PROBLEM TO SOLVE
Go through the data from its first line and retype each line, stopping once the line containing "Tap the Safari search box" has been retyped.

RECORDS PROVIDED
*** Begin section ***

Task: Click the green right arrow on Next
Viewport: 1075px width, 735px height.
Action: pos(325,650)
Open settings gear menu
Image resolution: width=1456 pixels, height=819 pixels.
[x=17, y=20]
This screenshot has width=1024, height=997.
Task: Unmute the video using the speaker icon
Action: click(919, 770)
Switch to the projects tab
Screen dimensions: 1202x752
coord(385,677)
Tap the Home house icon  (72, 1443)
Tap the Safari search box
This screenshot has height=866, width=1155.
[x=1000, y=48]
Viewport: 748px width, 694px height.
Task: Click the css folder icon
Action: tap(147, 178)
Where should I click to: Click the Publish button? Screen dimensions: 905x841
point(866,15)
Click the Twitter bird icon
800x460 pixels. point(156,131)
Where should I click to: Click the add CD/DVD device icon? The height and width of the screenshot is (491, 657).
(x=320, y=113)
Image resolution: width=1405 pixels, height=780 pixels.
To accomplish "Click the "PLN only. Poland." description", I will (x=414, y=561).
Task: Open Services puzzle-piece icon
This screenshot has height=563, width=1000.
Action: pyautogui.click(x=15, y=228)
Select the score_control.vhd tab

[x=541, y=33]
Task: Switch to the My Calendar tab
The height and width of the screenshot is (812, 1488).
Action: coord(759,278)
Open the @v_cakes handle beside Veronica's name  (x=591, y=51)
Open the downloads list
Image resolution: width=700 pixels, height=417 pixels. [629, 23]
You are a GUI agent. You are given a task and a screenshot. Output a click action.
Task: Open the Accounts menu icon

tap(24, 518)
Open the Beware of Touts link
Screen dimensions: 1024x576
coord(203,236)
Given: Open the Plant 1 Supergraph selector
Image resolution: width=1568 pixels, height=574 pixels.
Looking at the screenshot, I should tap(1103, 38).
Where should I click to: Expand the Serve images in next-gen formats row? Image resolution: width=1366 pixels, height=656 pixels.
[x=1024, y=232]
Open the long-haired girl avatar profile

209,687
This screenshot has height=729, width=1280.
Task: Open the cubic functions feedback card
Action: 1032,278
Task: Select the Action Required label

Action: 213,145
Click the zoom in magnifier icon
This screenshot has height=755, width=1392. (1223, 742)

*** End section ***

RESULT OF THE EXERCISE
Task: Click the green right arrow on Next
Viewport: 1075px width, 735px height.
Action: pos(325,650)
Open settings gear menu
Image resolution: width=1456 pixels, height=819 pixels.
[x=17, y=20]
This screenshot has width=1024, height=997.
Task: Unmute the video using the speaker icon
Action: click(919, 770)
Switch to the projects tab
Screen dimensions: 1202x752
coord(385,677)
Tap the Home house icon  (72, 1443)
Tap the Safari search box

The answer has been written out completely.